The author introduces the reader to the basics of Chinese cookery by covering a basic technique in one recipe and then building on it in successive recipes (all numbered sequentially) with different ingredients. So as to avoid repetition, or perhaps paper, one is simply provided, in quite a lot of cases with a recipe such as:

 …

6.5 Sweet Pepper stir Beef Shreds

Follow exactly Recipe No. 3.8 but substitute Beef for Pork

 …

The writing style in the book is quite clear but sometimes so brief as to be terse. Although this is an introduction to a cuisine, it is clear that the author expects the reader to be comfortable and familiar with basic cookery techniques. Accordingly, this is not a book for beginners by any means, particularly given the fact that there are no more than a few pen-and-ink illustrations, none of which is especially helpful.
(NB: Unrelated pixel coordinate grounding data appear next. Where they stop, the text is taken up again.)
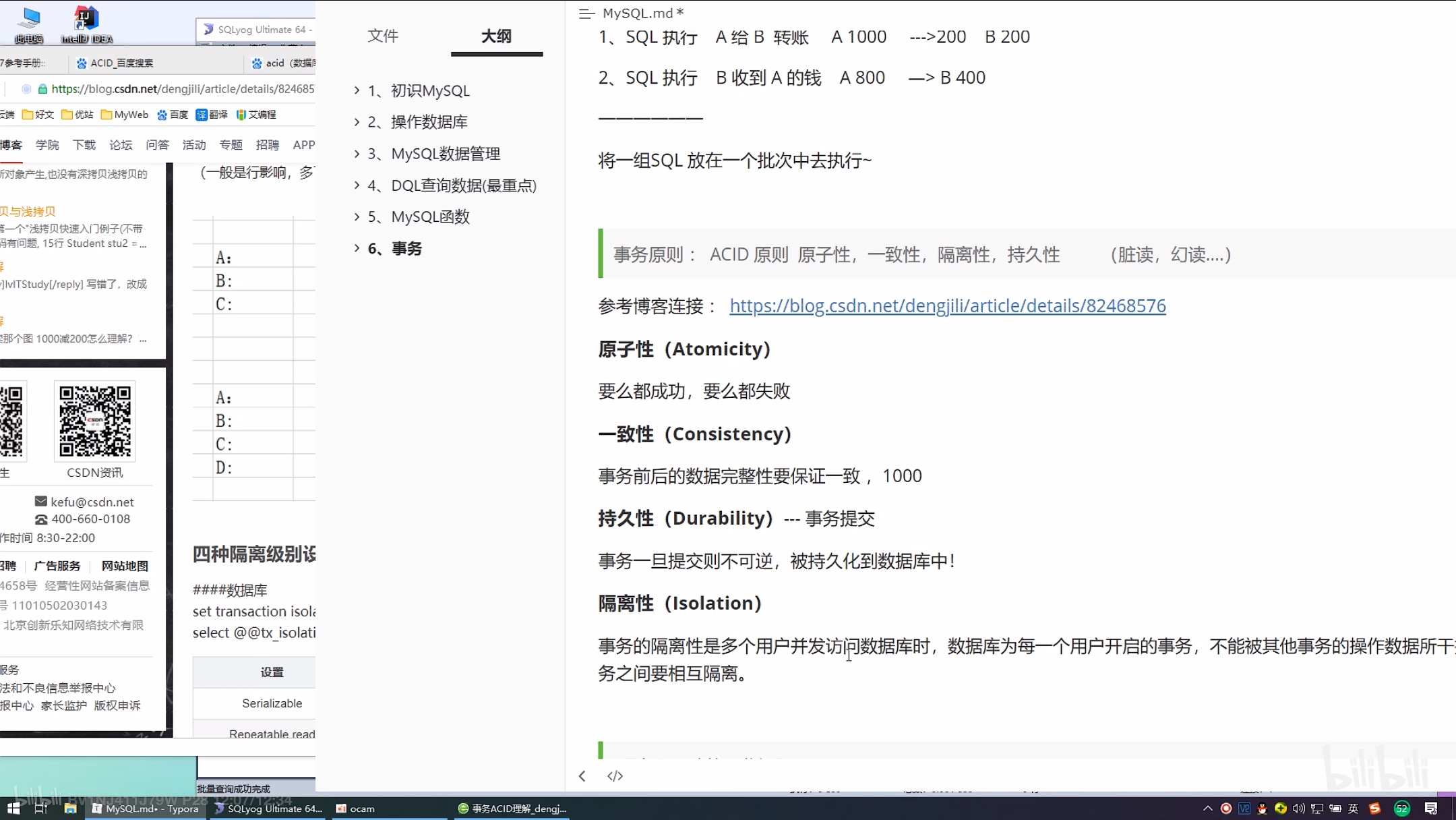Open the QQ penguin tray icon
This screenshot has height=820, width=1456.
(1262, 809)
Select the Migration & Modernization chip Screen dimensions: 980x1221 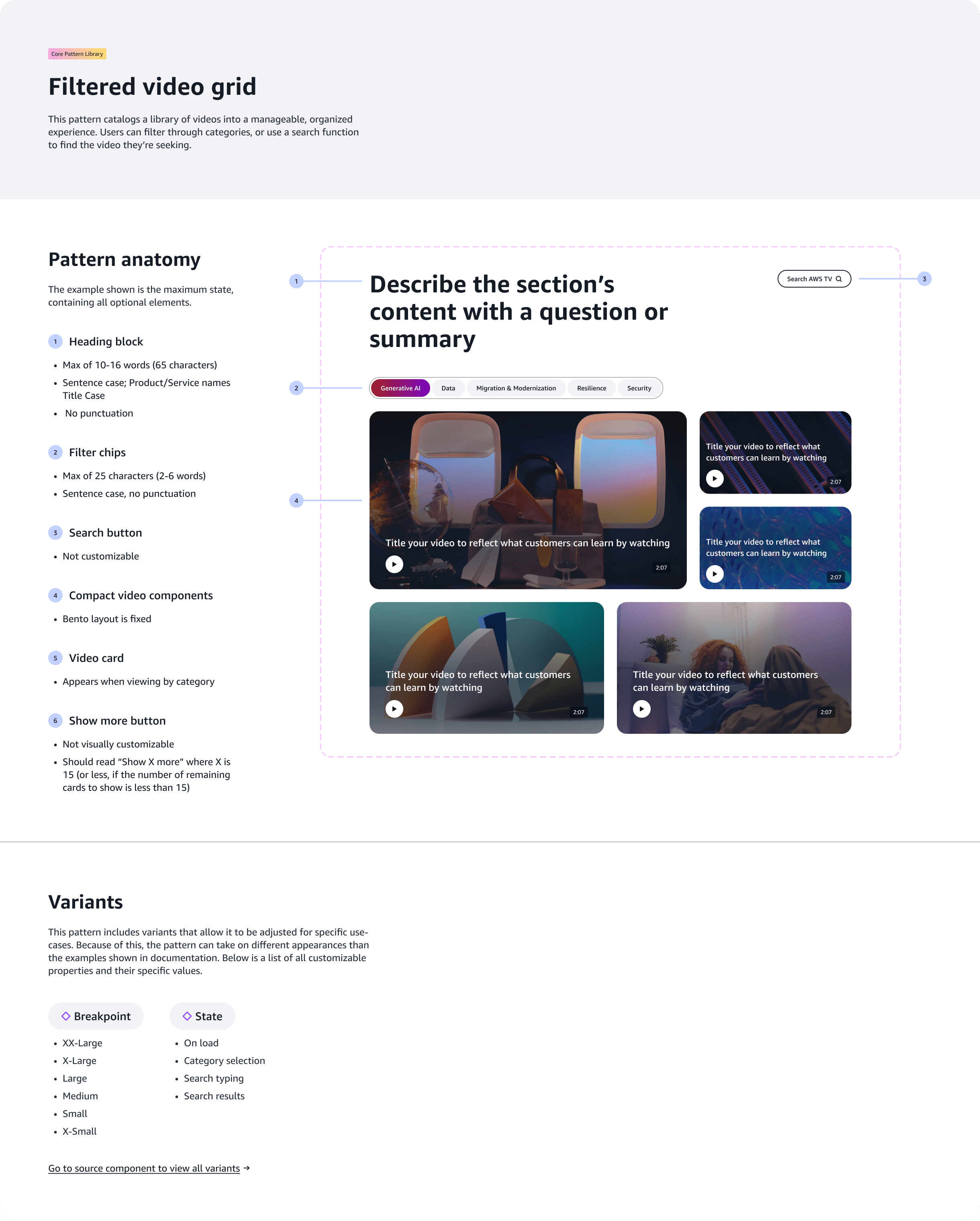tap(516, 388)
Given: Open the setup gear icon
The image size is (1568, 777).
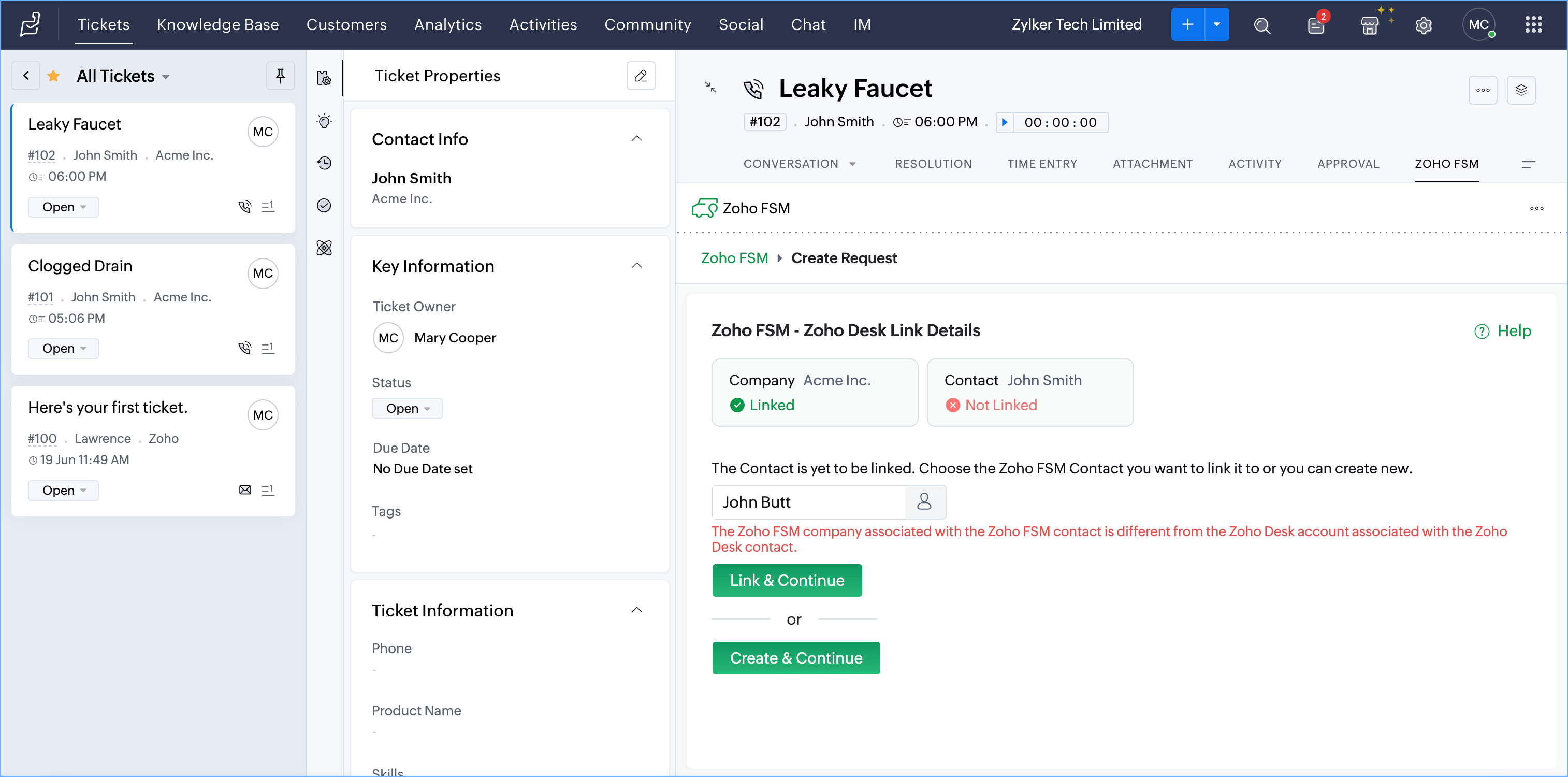Looking at the screenshot, I should click(1423, 25).
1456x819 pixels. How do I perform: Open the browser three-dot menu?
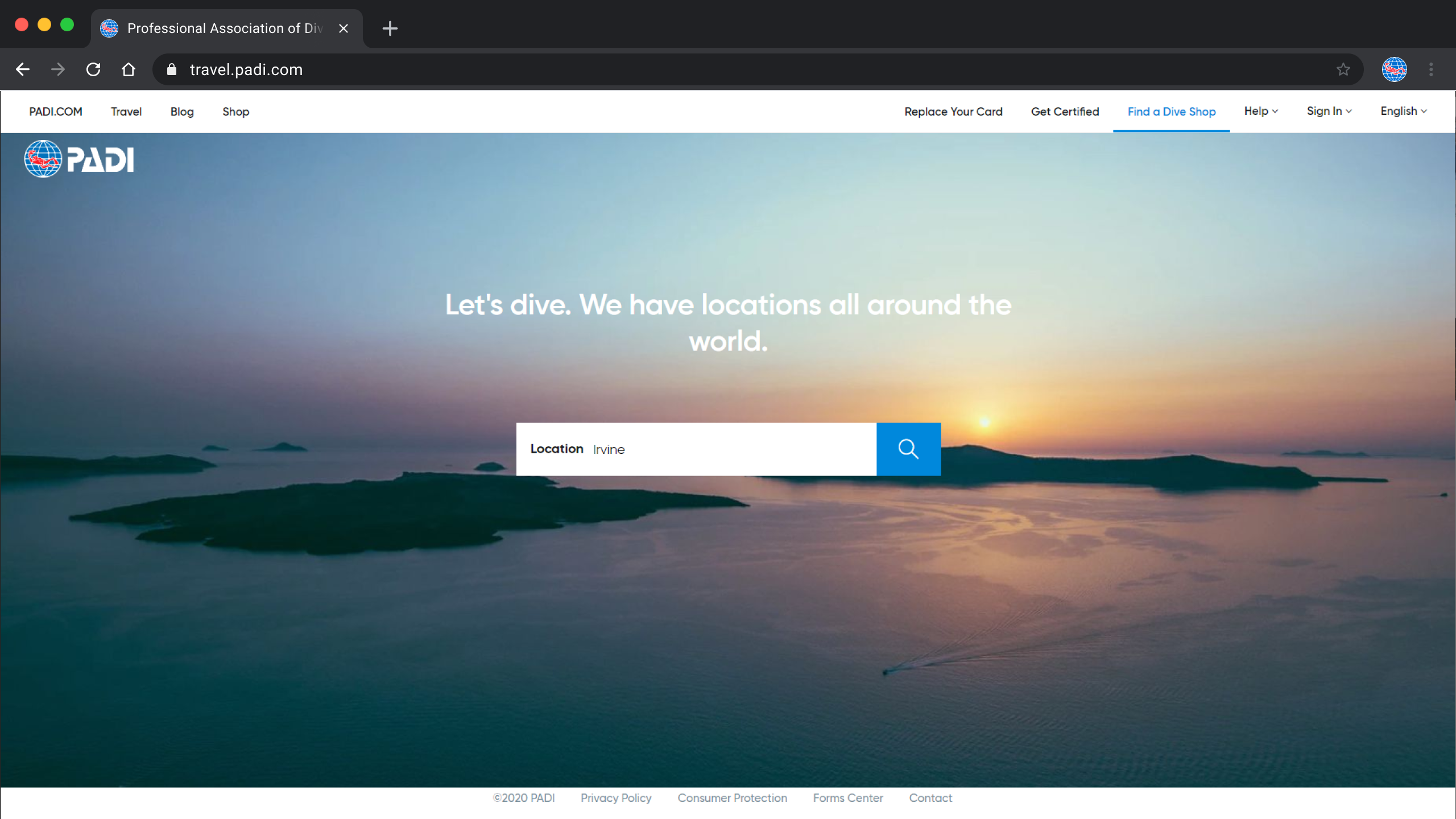1431,69
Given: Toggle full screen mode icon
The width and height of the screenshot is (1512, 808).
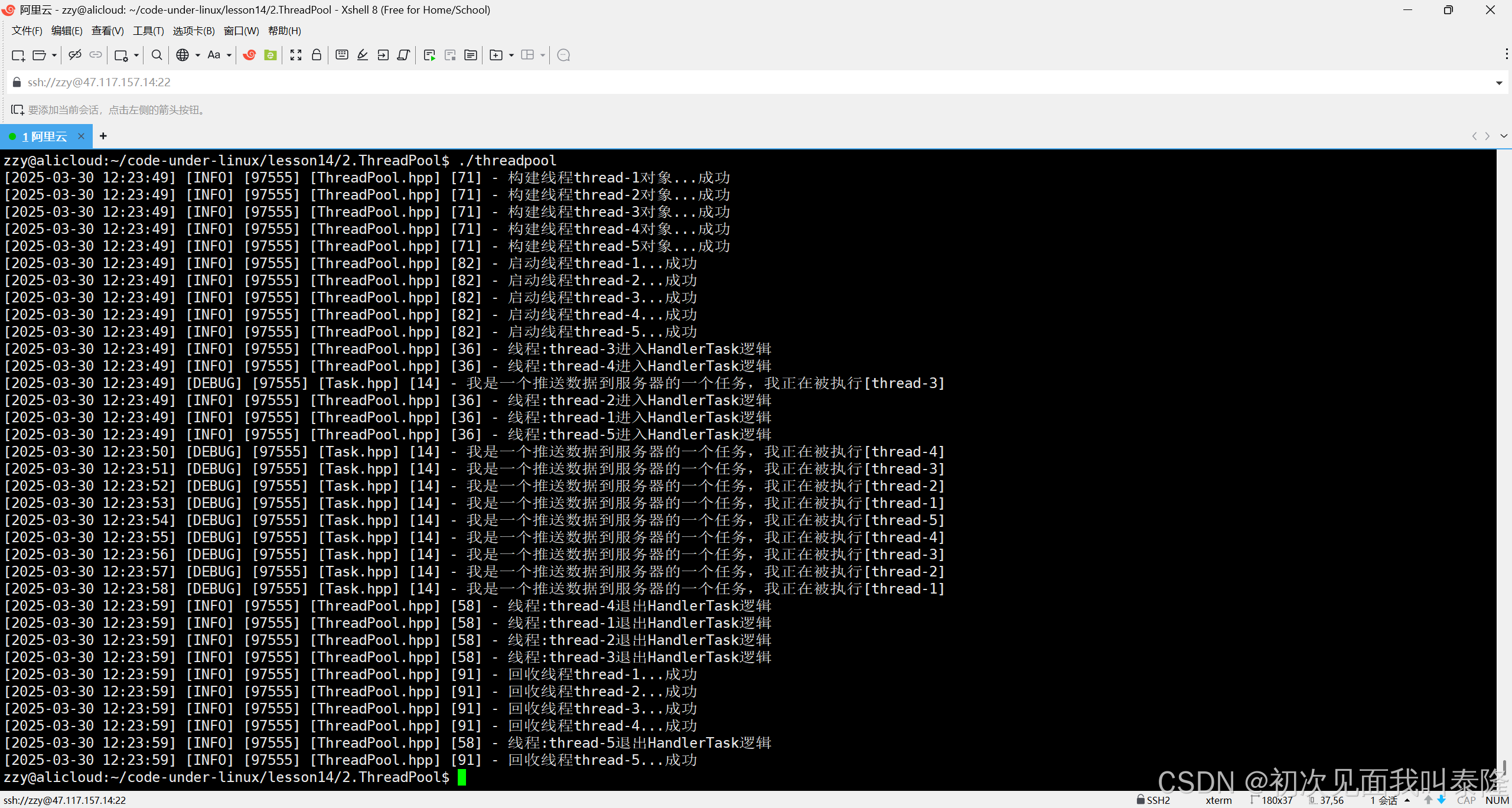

One feature of the book I did particularly like beyond the rather amusing title is the convention employed in naming the dishes. Apparently, the author dictated recipes in Chinese that were then translated by her daughter and ‘re-worked’ by her husband. The daughter would insist, for example, that  ‘Meat slices with Cucumbers’ would be an appropriate wording, while the author felt that the Chinese syntax should be reflected in the translation and thus rendered as ‘Cucumbers stir-fry Meat Slices’. This style is used throughout the book and gives it, to my mind, a bit of poetry that the rest of the instructive text is lacking.

Overall

I like this book and am very glad I own a copy but it must be said that it is really a book for collectors only. To all persons who are just looking for a good introduction to Chinese cuisine I would suggest something much more contemporary, with illustrations and a wider range of foodstuff usage.